= Фрагмент текста =

────────

Одно время Прокофьев был увлечен идеей написать оперу по рассказу Лескова, так сказать, «Леди Макбет» по-прокофьевски. Он хотел превзойти меня и доказать, что может написать настоящую советскую оперу, без грубости и натурализма. Но он бросил эту идею.
Прокофьев всегда боялся оказаться в тени — он жаждал премий, орденов и званий. Он придавал им большое значение и был вне себя от радости, когда получил свою первую Сталинскую премию. Это, естественно, не улучшало наших отношений, или, иными словами, не создавало дружественной атмосферы.
Его неприязнь ко мне проявилась во время войны. Прокофьев написал несколько слабых опусов, например, сочинение 1941 года «Баллада о мальчике, оставшемся неизвестным». Я высказал об этих работах свое мнение, которое соответствовало их ценности. Прокофьев недолго оставался в долгу.
Он просмотрел все мои работы довольно-таки бегло, но зато высказался о них вполне категорично. В долгой переписке с Мясковским Прокофьев делает обо мне довольно много презрительных замечаний. Мне довелось видеть эти письма, и позор, что они не были изданы. Это, должно быть, желание Миры Александровны Мендельсон[33]. Она, вероятно, не хотела обнародовать резких суждений Прокофьева. Я — не единственный, кого он разносил в своих письмах, там много и других композиторов и музыкантов.
Лично я не вижу, почему резкость должна быть помехой их публикации. В конце концов, можно использовать купюры. Скажем, если Прокофьев написал: «этот идиот Гаук», — можно напечатать: «этот ............ Гаук»[34].
Сейчас я довольно спокойно отношусь к музыке Прокофьева и слушаю его сочинения без особого удовольствия. Пожалуй, больше всего мне нравится его опера «Игрок», но даже в ней слишком много внешних, случайных, эффектов. Прокофьев слишком часто ради пышного эффекта жертвовал чем-то существенным. Это заметно и в «Огненном ангеле», и в «Войне и мире». Я их слушаю, и они меня не трогают. Так обстоит дело теперь. Когда-то было по-другому, но это было давным-давно. А позже мое увлечение Малером отодвинуло Стравинского и, конечно, Прокофьева на задний план. Соллертинский утверждал, что Малер и Прокофьев несовместимы.

────────

= Исходные данные =
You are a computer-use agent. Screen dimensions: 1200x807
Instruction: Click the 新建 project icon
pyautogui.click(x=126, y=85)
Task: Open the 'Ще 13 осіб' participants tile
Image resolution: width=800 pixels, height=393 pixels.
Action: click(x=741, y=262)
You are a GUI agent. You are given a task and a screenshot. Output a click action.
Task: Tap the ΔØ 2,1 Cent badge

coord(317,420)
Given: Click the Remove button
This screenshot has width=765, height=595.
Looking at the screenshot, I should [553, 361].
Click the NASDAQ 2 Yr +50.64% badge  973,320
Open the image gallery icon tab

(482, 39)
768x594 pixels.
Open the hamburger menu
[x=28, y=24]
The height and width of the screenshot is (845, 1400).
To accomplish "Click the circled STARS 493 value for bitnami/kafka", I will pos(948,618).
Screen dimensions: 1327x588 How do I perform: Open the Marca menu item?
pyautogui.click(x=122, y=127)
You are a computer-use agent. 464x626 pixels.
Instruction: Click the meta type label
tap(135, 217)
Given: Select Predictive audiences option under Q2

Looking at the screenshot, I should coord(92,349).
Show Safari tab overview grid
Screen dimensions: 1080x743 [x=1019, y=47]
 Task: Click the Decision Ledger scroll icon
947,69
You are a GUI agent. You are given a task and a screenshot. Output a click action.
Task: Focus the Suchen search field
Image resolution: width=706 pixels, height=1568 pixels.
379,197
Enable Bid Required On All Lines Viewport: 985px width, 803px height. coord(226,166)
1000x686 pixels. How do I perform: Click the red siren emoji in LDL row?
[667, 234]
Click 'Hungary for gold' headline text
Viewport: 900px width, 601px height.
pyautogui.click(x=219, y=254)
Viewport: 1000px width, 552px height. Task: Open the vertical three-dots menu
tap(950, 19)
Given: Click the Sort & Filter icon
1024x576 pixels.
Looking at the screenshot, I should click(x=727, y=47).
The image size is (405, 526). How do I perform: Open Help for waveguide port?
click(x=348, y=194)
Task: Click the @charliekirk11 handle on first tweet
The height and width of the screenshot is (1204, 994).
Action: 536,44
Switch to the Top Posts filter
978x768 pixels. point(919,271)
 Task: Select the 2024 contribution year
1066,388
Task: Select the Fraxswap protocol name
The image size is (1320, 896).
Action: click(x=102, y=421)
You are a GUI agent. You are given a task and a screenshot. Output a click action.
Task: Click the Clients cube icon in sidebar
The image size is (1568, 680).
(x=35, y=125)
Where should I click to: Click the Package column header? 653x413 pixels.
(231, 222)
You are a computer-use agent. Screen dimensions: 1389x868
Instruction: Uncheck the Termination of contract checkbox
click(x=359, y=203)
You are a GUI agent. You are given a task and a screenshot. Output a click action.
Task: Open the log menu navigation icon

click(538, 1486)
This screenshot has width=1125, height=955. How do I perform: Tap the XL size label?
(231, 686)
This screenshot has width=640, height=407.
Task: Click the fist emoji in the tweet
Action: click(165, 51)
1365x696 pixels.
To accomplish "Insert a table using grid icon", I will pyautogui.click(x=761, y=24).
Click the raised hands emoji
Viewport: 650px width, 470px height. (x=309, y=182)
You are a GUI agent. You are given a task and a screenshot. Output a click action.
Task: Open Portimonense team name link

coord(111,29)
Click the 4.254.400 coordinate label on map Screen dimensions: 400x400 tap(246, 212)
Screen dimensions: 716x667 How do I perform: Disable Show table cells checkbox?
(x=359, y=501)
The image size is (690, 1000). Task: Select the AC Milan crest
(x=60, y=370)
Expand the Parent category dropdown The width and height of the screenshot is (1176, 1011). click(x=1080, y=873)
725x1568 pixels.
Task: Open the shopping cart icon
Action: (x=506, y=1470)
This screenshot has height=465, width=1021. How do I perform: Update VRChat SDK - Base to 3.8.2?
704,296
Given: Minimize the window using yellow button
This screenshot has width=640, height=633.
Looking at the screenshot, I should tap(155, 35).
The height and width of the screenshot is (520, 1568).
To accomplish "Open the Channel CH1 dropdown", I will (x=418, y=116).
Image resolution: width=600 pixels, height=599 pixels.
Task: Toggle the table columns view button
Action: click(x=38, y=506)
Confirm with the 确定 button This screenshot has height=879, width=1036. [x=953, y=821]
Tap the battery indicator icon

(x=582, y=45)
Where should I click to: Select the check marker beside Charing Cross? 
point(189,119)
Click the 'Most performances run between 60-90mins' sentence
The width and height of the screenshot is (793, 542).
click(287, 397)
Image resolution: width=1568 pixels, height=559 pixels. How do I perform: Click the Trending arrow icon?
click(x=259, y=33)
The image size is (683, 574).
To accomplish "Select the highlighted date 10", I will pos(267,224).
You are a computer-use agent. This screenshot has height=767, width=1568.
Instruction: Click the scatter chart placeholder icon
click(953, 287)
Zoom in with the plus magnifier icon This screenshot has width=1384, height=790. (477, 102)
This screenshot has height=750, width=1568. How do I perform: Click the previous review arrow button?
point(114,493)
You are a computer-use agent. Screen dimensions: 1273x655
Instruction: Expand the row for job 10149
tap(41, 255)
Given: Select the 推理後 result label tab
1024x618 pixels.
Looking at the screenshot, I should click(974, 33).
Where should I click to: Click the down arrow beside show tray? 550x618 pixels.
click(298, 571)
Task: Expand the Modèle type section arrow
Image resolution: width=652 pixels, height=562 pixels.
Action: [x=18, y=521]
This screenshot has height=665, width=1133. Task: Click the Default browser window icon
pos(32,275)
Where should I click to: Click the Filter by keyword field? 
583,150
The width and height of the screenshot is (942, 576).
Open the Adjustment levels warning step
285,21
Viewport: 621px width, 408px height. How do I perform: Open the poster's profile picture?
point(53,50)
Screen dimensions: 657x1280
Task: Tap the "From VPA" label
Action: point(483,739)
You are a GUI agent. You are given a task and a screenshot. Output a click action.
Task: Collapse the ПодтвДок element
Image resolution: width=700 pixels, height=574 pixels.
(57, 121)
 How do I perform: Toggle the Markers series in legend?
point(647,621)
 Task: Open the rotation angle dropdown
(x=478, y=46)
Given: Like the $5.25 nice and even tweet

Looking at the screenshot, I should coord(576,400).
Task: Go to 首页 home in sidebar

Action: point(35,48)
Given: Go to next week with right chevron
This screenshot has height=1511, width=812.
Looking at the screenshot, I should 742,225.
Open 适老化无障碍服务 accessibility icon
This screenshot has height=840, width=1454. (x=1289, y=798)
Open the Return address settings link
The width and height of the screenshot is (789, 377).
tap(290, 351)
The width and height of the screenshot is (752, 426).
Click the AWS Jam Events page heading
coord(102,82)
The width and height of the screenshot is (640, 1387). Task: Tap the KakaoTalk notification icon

────────

Как во фрагменте о Прокофьеве обосновано утверждение, что резкость писем Прокофьева не должна мешать их публикации? Объясните в одном–трех предложениях.

= Ответ =
Резкие места при публикации можно заменить купюрами. Например, вместо «этот идиот Гаук» можно напечатать «этот ............ Гаук».